> **Written task**
Copy out each of the following lines word for word, from the first to the last.

--------------------------------------------------

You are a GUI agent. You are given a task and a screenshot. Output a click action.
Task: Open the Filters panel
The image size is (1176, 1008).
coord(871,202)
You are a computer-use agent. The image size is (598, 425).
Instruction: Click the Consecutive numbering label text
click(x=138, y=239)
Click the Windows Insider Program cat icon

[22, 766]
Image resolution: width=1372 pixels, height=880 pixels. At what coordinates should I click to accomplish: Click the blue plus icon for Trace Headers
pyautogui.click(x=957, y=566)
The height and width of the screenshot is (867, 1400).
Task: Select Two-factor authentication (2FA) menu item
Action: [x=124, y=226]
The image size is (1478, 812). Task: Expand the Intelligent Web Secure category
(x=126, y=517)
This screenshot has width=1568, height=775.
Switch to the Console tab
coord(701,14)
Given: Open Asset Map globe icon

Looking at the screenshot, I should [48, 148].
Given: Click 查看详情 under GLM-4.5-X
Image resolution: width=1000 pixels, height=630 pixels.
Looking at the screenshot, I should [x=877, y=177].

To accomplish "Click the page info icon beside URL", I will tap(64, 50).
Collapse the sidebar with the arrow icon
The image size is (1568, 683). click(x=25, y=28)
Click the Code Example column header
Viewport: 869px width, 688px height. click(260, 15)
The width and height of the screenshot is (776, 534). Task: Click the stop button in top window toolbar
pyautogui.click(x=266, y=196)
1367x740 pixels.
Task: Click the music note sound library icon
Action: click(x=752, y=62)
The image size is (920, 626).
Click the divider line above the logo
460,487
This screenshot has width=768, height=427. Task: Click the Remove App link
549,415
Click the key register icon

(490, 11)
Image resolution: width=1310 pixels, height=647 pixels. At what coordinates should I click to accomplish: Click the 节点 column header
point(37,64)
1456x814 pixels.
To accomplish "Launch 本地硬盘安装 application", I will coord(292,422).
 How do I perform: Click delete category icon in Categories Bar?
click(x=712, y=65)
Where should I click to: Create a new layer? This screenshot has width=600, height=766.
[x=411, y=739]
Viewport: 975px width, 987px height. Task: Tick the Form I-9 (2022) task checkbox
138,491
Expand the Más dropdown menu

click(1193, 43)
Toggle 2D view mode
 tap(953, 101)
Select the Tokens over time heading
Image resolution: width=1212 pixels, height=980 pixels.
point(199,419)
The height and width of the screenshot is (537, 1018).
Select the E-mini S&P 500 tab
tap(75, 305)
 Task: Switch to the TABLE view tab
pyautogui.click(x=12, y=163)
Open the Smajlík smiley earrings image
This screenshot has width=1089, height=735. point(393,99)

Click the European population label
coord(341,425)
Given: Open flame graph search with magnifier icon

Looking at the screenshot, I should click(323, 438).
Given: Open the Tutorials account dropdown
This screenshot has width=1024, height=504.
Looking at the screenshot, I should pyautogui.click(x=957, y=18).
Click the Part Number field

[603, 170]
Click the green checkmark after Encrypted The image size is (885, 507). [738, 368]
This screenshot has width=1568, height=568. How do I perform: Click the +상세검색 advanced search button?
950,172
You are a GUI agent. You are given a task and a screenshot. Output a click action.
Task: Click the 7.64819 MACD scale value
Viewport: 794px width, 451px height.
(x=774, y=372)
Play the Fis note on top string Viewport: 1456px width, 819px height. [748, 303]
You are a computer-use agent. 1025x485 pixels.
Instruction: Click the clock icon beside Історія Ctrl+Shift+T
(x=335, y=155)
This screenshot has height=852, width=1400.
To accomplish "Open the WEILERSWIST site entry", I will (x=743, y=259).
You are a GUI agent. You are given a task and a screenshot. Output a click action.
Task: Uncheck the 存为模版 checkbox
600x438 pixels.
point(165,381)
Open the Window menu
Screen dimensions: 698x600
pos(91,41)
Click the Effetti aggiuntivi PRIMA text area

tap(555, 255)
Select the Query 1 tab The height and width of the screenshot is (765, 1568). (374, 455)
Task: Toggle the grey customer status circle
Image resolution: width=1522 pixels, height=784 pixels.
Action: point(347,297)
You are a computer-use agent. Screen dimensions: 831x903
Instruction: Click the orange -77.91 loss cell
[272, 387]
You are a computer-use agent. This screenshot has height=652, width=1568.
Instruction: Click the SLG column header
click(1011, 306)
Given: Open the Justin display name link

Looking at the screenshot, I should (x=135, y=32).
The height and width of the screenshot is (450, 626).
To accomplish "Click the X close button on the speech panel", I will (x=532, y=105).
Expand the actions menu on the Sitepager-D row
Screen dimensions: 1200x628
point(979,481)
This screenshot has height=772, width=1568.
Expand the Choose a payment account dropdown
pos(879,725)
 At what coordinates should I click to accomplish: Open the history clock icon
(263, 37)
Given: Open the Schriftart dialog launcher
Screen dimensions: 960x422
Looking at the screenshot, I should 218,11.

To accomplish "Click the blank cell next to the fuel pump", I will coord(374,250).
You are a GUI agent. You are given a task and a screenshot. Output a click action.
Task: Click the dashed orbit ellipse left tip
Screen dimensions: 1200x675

--------------------------------------------------

> **Right answer**
You are a GUI agent. You are given a task and a screenshot. Output a click action.
Task: Open the Filters panel
The image size is (1176, 1008).
coord(871,202)
You are a computer-use agent. The image size is (598, 425).
Instruction: Click the Consecutive numbering label text
click(x=138, y=239)
Click the Windows Insider Program cat icon

[22, 766]
Image resolution: width=1372 pixels, height=880 pixels. At what coordinates should I click to accomplish: Click the blue plus icon for Trace Headers
pyautogui.click(x=957, y=566)
The height and width of the screenshot is (867, 1400).
Task: Select Two-factor authentication (2FA) menu item
Action: [x=124, y=226]
The image size is (1478, 812). Task: Expand the Intelligent Web Secure category
(x=126, y=517)
This screenshot has width=1568, height=775.
Switch to the Console tab
coord(701,14)
Given: Open Asset Map globe icon

Looking at the screenshot, I should [48, 148].
Given: Click 查看详情 under GLM-4.5-X
Image resolution: width=1000 pixels, height=630 pixels.
Looking at the screenshot, I should [x=877, y=177].

To accomplish "Click the page info icon beside URL", I will tap(64, 50).
Collapse the sidebar with the arrow icon
The image size is (1568, 683). click(x=25, y=28)
Click the Code Example column header
Viewport: 869px width, 688px height. click(260, 15)
The width and height of the screenshot is (776, 534). Task: Click the stop button in top window toolbar
pyautogui.click(x=266, y=196)
1367x740 pixels.
Task: Click the music note sound library icon
Action: click(x=752, y=62)
The image size is (920, 626).
Click the divider line above the logo
460,487
This screenshot has width=768, height=427. Task: Click the Remove App link
549,415
Click the key register icon

(490, 11)
Image resolution: width=1310 pixels, height=647 pixels. At what coordinates should I click to accomplish: Click the 节点 column header
point(37,64)
1456x814 pixels.
To accomplish "Launch 本地硬盘安装 application", I will coord(292,422).
 How do I perform: Click delete category icon in Categories Bar?
click(x=712, y=65)
Where should I click to: Create a new layer? This screenshot has width=600, height=766.
[x=411, y=739]
Viewport: 975px width, 987px height. Task: Tick the Form I-9 (2022) task checkbox
138,491
Expand the Más dropdown menu

click(1193, 43)
Toggle 2D view mode
 tap(953, 101)
Select the Tokens over time heading
Image resolution: width=1212 pixels, height=980 pixels.
point(199,419)
The height and width of the screenshot is (537, 1018).
Select the E-mini S&P 500 tab
tap(75, 305)
 Task: Switch to the TABLE view tab
pyautogui.click(x=12, y=163)
Open the Smajlík smiley earrings image
This screenshot has width=1089, height=735. point(393,99)

Click the European population label
coord(341,425)
Given: Open flame graph search with magnifier icon

Looking at the screenshot, I should click(323, 438).
Given: Open the Tutorials account dropdown
This screenshot has width=1024, height=504.
Looking at the screenshot, I should pyautogui.click(x=957, y=18).
Click the Part Number field

[603, 170]
Click the green checkmark after Encrypted The image size is (885, 507). [738, 368]
This screenshot has width=1568, height=568. How do I perform: Click the +상세검색 advanced search button?
950,172
You are a GUI agent. You are given a task and a screenshot. Output a click action.
Task: Click the 7.64819 MACD scale value
Viewport: 794px width, 451px height.
(x=774, y=372)
Play the Fis note on top string Viewport: 1456px width, 819px height. [748, 303]
You are a computer-use agent. 1025x485 pixels.
Instruction: Click the clock icon beside Історія Ctrl+Shift+T
(x=335, y=155)
This screenshot has height=852, width=1400.
To accomplish "Open the WEILERSWIST site entry", I will (x=743, y=259).
You are a GUI agent. You are given a task and a screenshot. Output a click action.
Task: Uncheck the 存为模版 checkbox
600x438 pixels.
point(165,381)
Open the Window menu
Screen dimensions: 698x600
pos(91,41)
Click the Effetti aggiuntivi PRIMA text area

tap(555, 255)
Select the Query 1 tab The height and width of the screenshot is (765, 1568). (374, 455)
Task: Toggle the grey customer status circle
Image resolution: width=1522 pixels, height=784 pixels.
Action: point(347,297)
You are a computer-use agent. Screen dimensions: 831x903
Instruction: Click the orange -77.91 loss cell
[272, 387]
You are a computer-use agent. This screenshot has height=652, width=1568.
Instruction: Click the SLG column header
click(1011, 306)
Given: Open the Justin display name link

Looking at the screenshot, I should (x=135, y=32).
The height and width of the screenshot is (450, 626).
To accomplish "Click the X close button on the speech panel", I will (x=532, y=105).
Expand the actions menu on the Sitepager-D row
Screen dimensions: 1200x628
point(979,481)
This screenshot has height=772, width=1568.
Expand the Choose a payment account dropdown
pos(879,725)
 At what coordinates should I click to accomplish: Open the history clock icon
(263, 37)
Given: Open the Schriftart dialog launcher
Screen dimensions: 960x422
Looking at the screenshot, I should 218,11.

To accomplish "Click the blank cell next to the fuel pump", I will coord(374,250).
You are a GUI agent. You are given a task and a screenshot. Output a click action.
Task: Click the dashed orbit ellipse left tip
Screen dimensions: 1200x675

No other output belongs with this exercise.